The bread crisis in Tunisia is approaching an end after it received a Russian wheat shipment on Wednesday, August 23, amounting to 27.5 thousand tons of soft wheat, at a time when the country has been experiencing a crisis in which bakeries ran out of bread in the early hours of every day, which resulted in queues spreading in front of bread shops.
The bread crisis, which has been going on for months, is due to a drought season that has struck Tunisia for the fourth year in a row due to a lack of rain, coinciding with the crisis of the Russian-Ukrainian war, which affected the movement of grain around the world exported from Russia and Ukraine.
The Tunisian Ministry of Trade and Export Development had promised a week ago, with the intensification of the crisis, to supply mills with shipments to provide bread throughout the day.
This represents the first test for new Prime Minister Ahmed Hachani, as he faces complex issues, the most important of which is the provision of grain, despite not growing it internally, and the repercussions of imports in conjunction with a pressing Tunisian economic crisis.
Tunisia has suffered from the disappearance of many basic commodities, but the bread shortage had a major impact. An Italian study issued in 2021 recorded that Tunisia ranked second in the world in terms of consumption of bread and pastries after Italy.

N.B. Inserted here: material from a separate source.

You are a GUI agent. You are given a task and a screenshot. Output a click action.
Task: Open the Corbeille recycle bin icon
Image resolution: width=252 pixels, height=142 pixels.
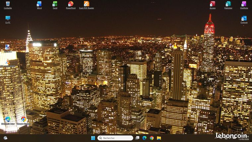click(8, 5)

Punishing monopolists for reasons other than importation
The head of the Finance Committee in the Tunisian parliament, Issam Chouchen, heralded in press statements the imminent end of the crisis, and while he pointed to the wheat shipment coming to Tunisia as a reason for the breakthrough, he stressed that punishing monopolists and reviewing the legislative and legal texts for unclassified bakeries and bakeries that make bread and pastries were all reasons to control the crisis.
Chouchen said that Tunisia has not “currently reached the point where flour or bread is cut off from the markets,” stressing that Tunisia’s stock from the new shipment is sufficient for the country’s needs for the next two months.
He expected the pace of the crisis to subside, not only due to the availability of flour, but also due to the approaching end of the tourist season, which brought in 5 million tourists during the summer.
It is noteworthy that Tunisian media reported last Thursday that the head of the National Chamber of Bakery Owners, Mohamed Bouanane, was detained on charges of monopoly and speculation in foodstuffs.
Tunisia tried to avoid all repercussions of the current economic crisis through its negotiations with the IMF to obtain financing worth $1.9 billion, but the cessation of negotiations prevented the completion of the loan.